====== Records for the exercise

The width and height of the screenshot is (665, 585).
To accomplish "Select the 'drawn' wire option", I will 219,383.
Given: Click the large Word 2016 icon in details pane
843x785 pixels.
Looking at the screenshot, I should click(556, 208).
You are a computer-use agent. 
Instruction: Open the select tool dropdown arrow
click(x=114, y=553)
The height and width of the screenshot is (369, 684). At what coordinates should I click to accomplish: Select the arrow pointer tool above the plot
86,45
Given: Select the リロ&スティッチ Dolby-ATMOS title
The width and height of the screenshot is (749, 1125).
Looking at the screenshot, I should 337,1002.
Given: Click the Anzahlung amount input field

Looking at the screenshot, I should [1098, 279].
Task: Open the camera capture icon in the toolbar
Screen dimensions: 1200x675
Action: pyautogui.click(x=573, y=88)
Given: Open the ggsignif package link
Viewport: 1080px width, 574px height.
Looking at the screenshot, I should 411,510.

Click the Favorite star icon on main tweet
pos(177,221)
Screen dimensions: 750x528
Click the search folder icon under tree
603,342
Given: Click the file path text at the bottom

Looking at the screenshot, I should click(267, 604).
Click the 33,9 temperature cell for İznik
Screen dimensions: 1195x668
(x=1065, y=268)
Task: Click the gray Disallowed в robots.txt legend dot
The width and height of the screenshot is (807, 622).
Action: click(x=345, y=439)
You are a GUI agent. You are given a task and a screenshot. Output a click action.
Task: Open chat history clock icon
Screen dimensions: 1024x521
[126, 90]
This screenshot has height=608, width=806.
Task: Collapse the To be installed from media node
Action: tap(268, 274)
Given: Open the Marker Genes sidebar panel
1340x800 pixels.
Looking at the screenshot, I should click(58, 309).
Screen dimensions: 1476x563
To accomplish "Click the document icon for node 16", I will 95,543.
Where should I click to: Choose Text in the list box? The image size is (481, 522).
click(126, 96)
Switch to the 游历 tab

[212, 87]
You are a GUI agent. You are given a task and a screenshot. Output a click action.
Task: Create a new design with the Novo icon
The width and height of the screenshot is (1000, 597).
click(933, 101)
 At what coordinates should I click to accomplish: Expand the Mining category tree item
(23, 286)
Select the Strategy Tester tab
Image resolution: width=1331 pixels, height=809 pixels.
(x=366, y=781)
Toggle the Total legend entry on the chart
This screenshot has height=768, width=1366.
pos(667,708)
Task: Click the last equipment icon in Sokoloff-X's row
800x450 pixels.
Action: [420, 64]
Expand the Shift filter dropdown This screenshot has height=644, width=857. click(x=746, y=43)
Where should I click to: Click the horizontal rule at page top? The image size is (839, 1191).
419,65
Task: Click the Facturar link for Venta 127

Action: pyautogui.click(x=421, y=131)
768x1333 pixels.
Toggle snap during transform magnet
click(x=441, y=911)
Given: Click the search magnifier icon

============

(Your goal): Go through the records above and retype each one exactly.

(Task response):
The width and height of the screenshot is (665, 585).
To accomplish "Select the 'drawn' wire option", I will 219,383.
Given: Click the large Word 2016 icon in details pane
843x785 pixels.
Looking at the screenshot, I should click(556, 208).
You are a computer-use agent. 
Instruction: Open the select tool dropdown arrow
click(x=114, y=553)
The height and width of the screenshot is (369, 684). At what coordinates should I click to accomplish: Select the arrow pointer tool above the plot
86,45
Given: Select the リロ&スティッチ Dolby-ATMOS title
The width and height of the screenshot is (749, 1125).
Looking at the screenshot, I should 337,1002.
Given: Click the Anzahlung amount input field

Looking at the screenshot, I should [1098, 279].
Task: Open the camera capture icon in the toolbar
Screen dimensions: 1200x675
Action: pyautogui.click(x=573, y=88)
Given: Open the ggsignif package link
Viewport: 1080px width, 574px height.
Looking at the screenshot, I should 411,510.

Click the Favorite star icon on main tweet
pos(177,221)
Screen dimensions: 750x528
Click the search folder icon under tree
603,342
Given: Click the file path text at the bottom

Looking at the screenshot, I should click(267, 604).
Click the 33,9 temperature cell for İznik
Screen dimensions: 1195x668
(x=1065, y=268)
Task: Click the gray Disallowed в robots.txt legend dot
The width and height of the screenshot is (807, 622).
Action: click(x=345, y=439)
You are a GUI agent. You are given a task and a screenshot. Output a click action.
Task: Open chat history clock icon
Screen dimensions: 1024x521
[126, 90]
This screenshot has height=608, width=806.
Task: Collapse the To be installed from media node
Action: tap(268, 274)
Given: Open the Marker Genes sidebar panel
1340x800 pixels.
Looking at the screenshot, I should click(58, 309).
Screen dimensions: 1476x563
To accomplish "Click the document icon for node 16", I will 95,543.
Where should I click to: Choose Text in the list box? The image size is (481, 522).
click(126, 96)
Switch to the 游历 tab

[212, 87]
You are a GUI agent. You are given a task and a screenshot. Output a click action.
Task: Create a new design with the Novo icon
The width and height of the screenshot is (1000, 597).
click(933, 101)
 At what coordinates should I click to accomplish: Expand the Mining category tree item
(23, 286)
Select the Strategy Tester tab
Image resolution: width=1331 pixels, height=809 pixels.
(x=366, y=781)
Toggle the Total legend entry on the chart
This screenshot has height=768, width=1366.
pos(667,708)
Task: Click the last equipment icon in Sokoloff-X's row
800x450 pixels.
Action: [420, 64]
Expand the Shift filter dropdown This screenshot has height=644, width=857. click(x=746, y=43)
Where should I click to: Click the horizontal rule at page top? The image size is (839, 1191).
419,65
Task: Click the Facturar link for Venta 127

Action: pyautogui.click(x=421, y=131)
768x1333 pixels.
Toggle snap during transform magnet
click(x=441, y=911)
Given: Click the search magnifier icon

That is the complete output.